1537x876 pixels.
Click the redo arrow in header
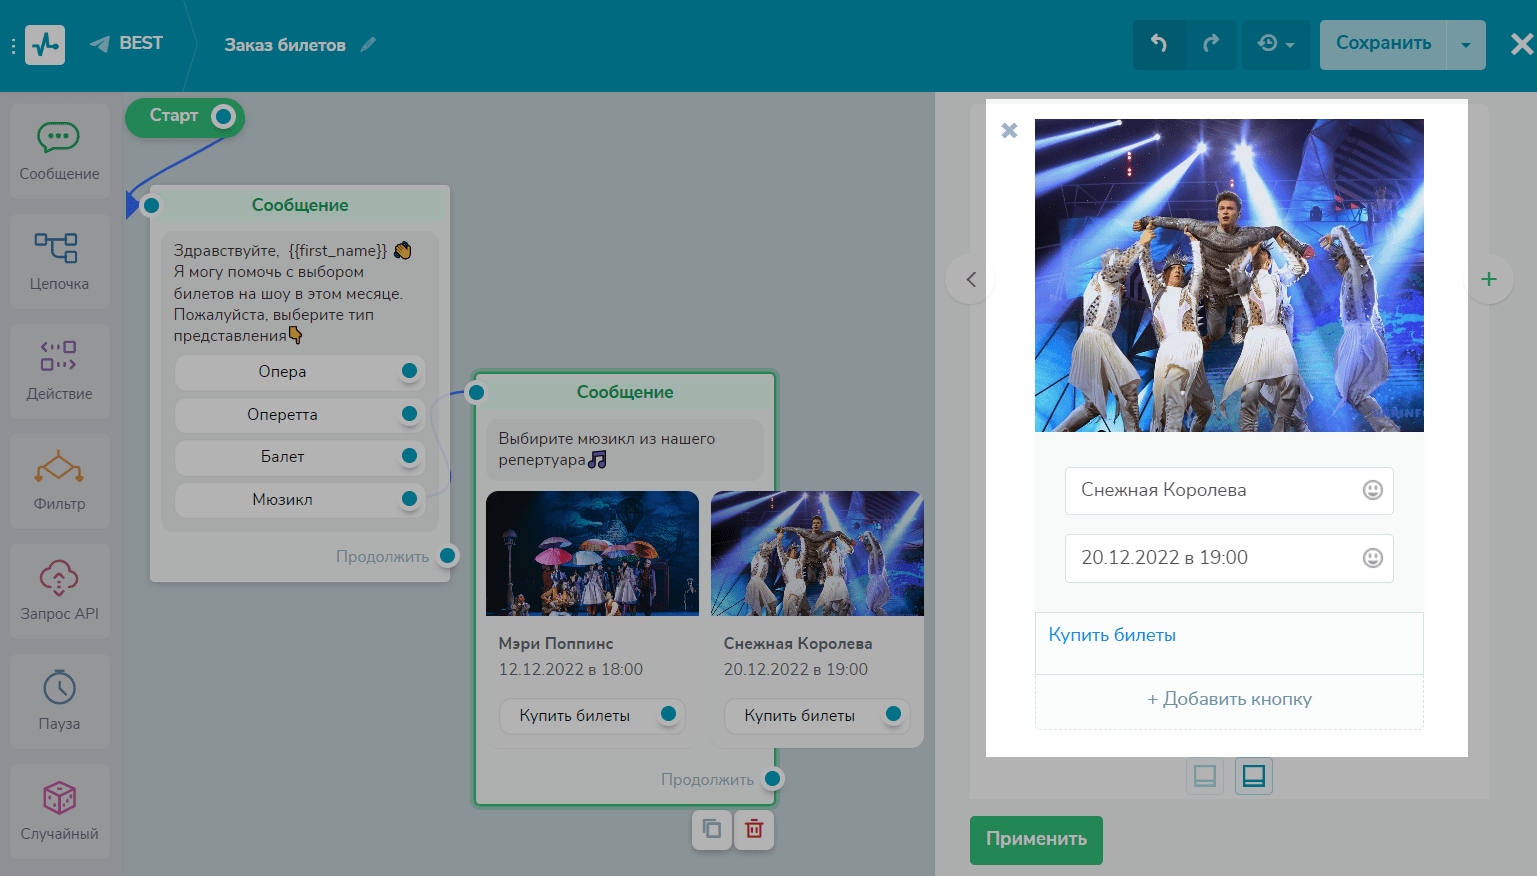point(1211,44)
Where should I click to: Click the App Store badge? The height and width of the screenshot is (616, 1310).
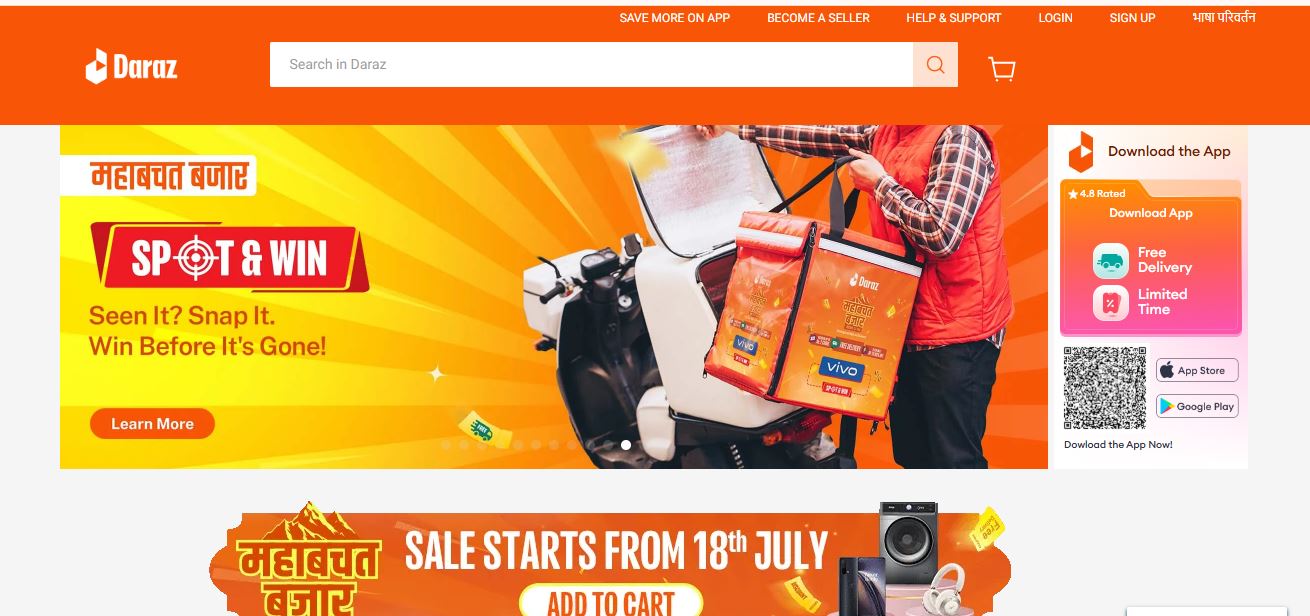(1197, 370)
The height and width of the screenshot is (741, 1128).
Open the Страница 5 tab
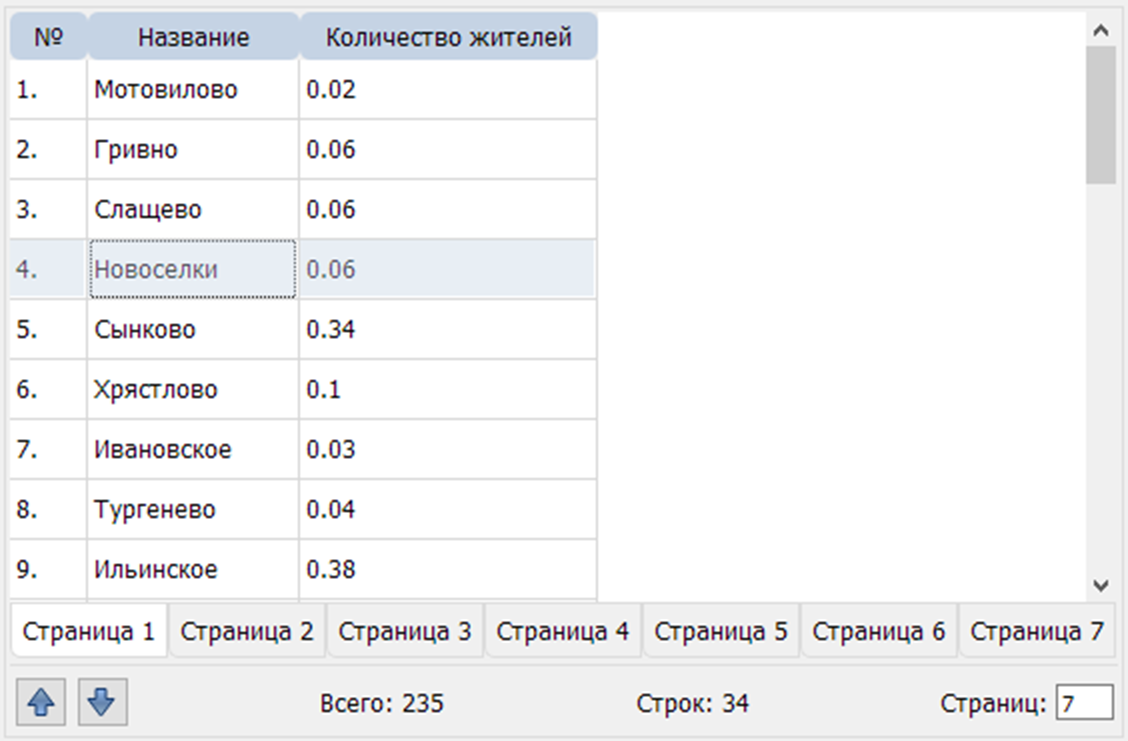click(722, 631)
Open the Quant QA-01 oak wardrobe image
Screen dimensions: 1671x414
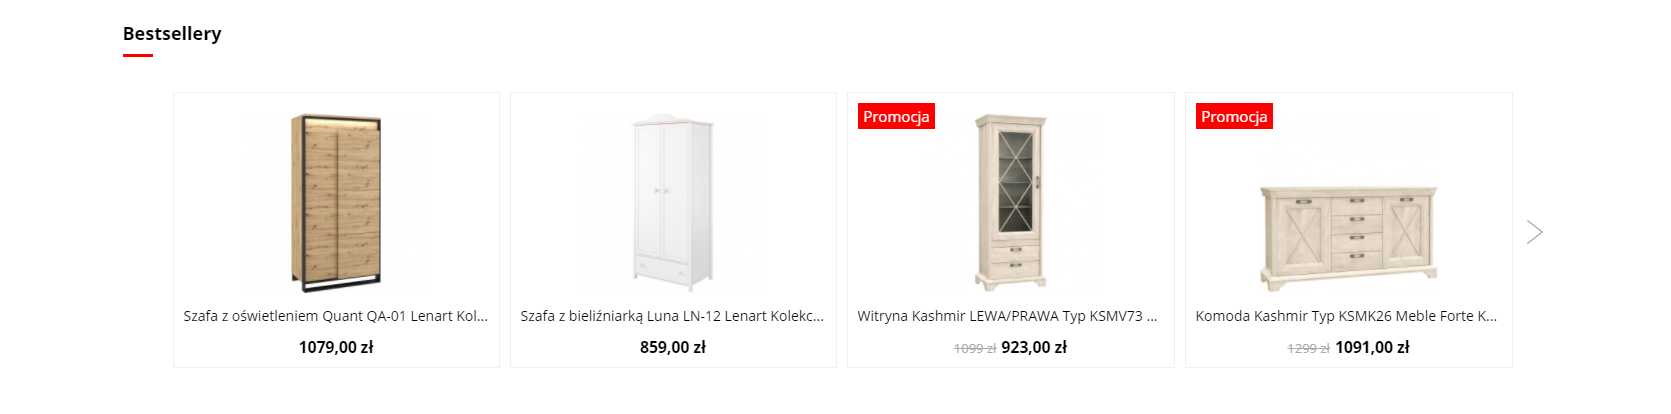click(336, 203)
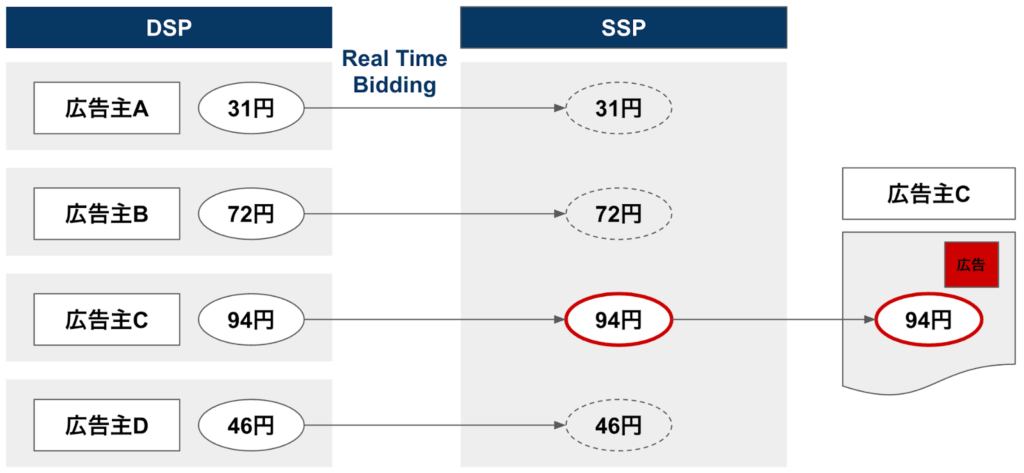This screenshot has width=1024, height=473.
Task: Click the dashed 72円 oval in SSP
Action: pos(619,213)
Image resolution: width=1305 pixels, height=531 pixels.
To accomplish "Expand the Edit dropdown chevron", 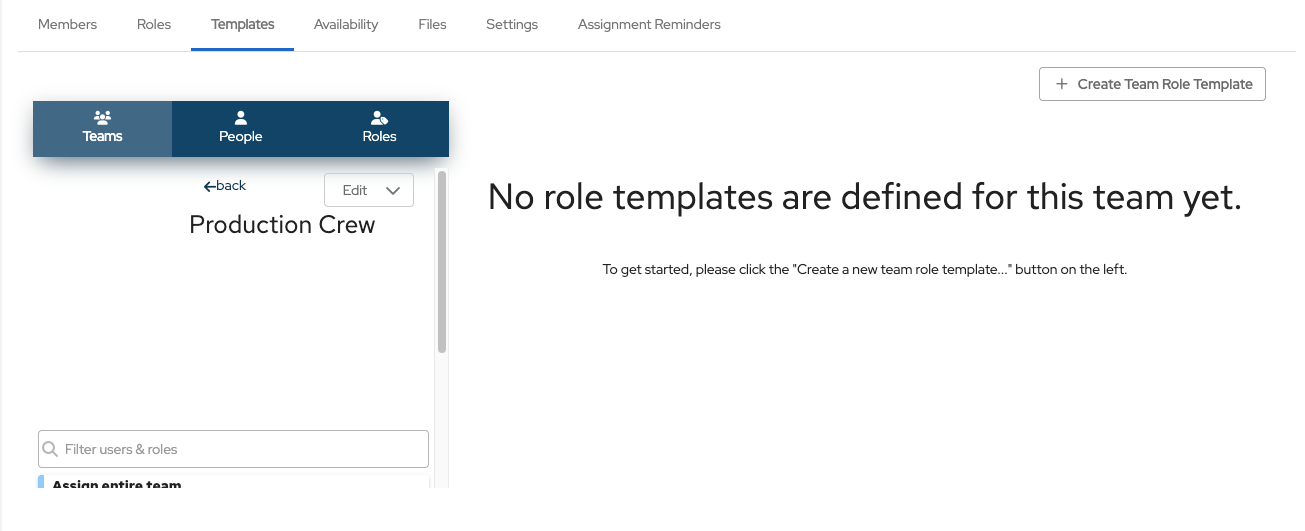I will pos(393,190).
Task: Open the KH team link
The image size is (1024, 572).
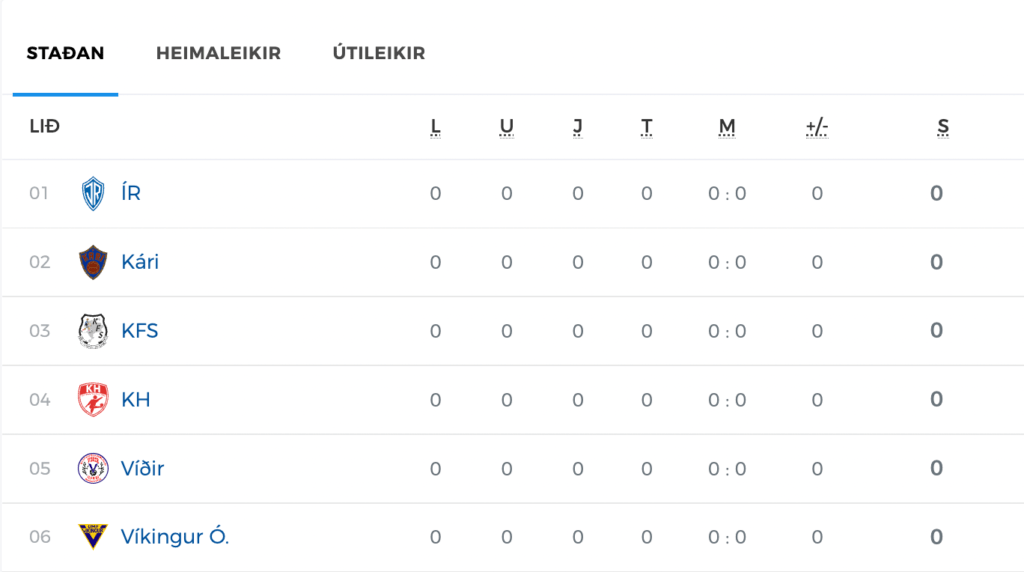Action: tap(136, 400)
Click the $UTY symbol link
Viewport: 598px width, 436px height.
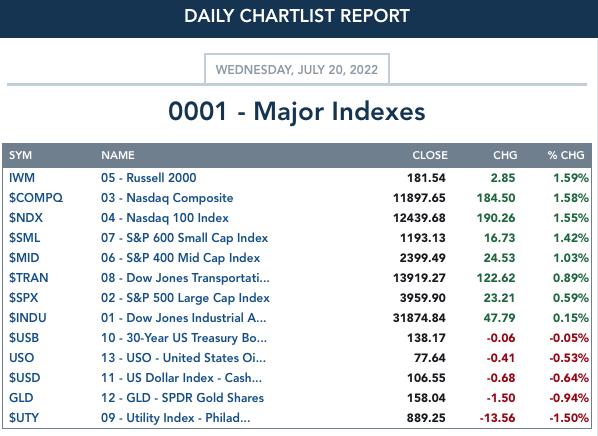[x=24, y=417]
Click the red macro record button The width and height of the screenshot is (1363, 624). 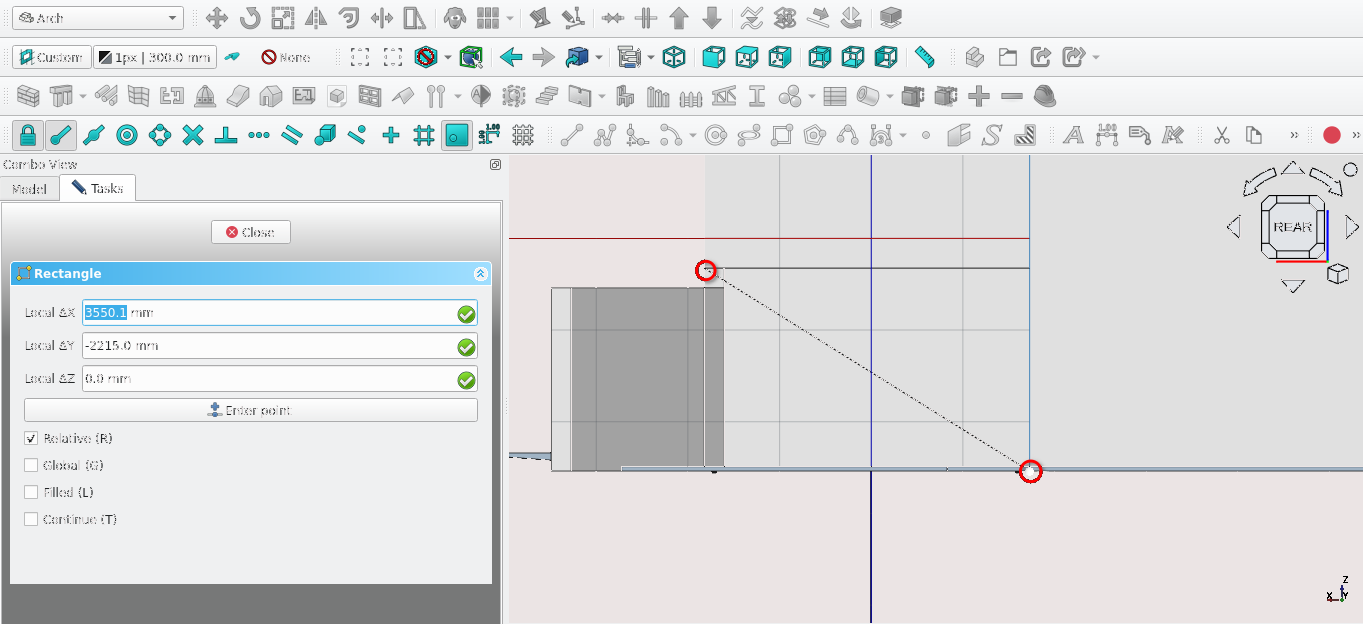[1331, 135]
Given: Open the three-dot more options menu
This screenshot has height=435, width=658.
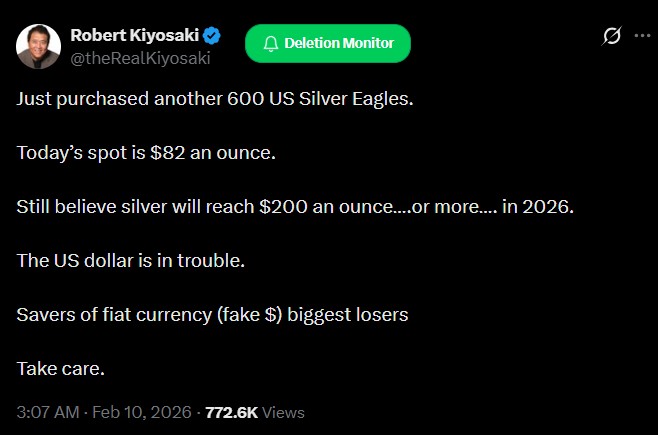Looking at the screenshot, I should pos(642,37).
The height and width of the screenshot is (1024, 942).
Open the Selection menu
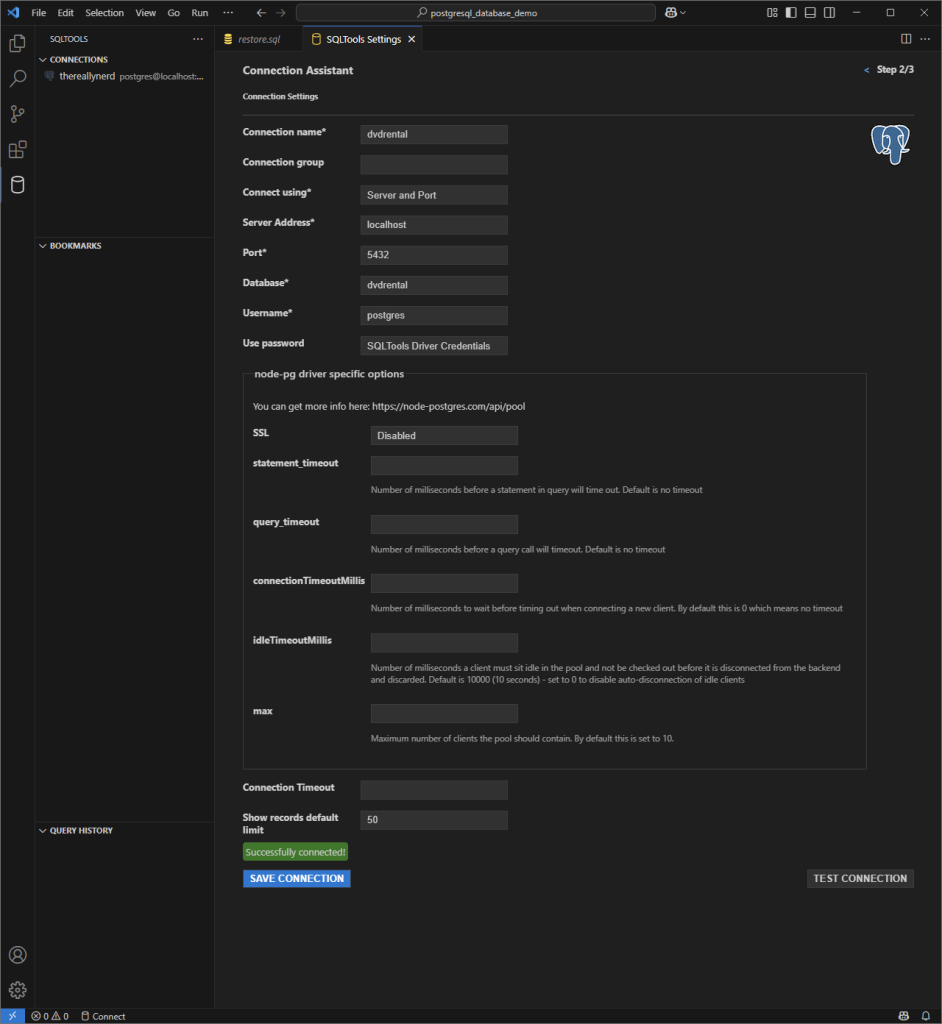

########################################

▶ [Task]
Scan the lines above for the word "link", then copy each line that has it.

▶ [Result of this task]
Task: Open the KH team link
Click the $UTY symbol link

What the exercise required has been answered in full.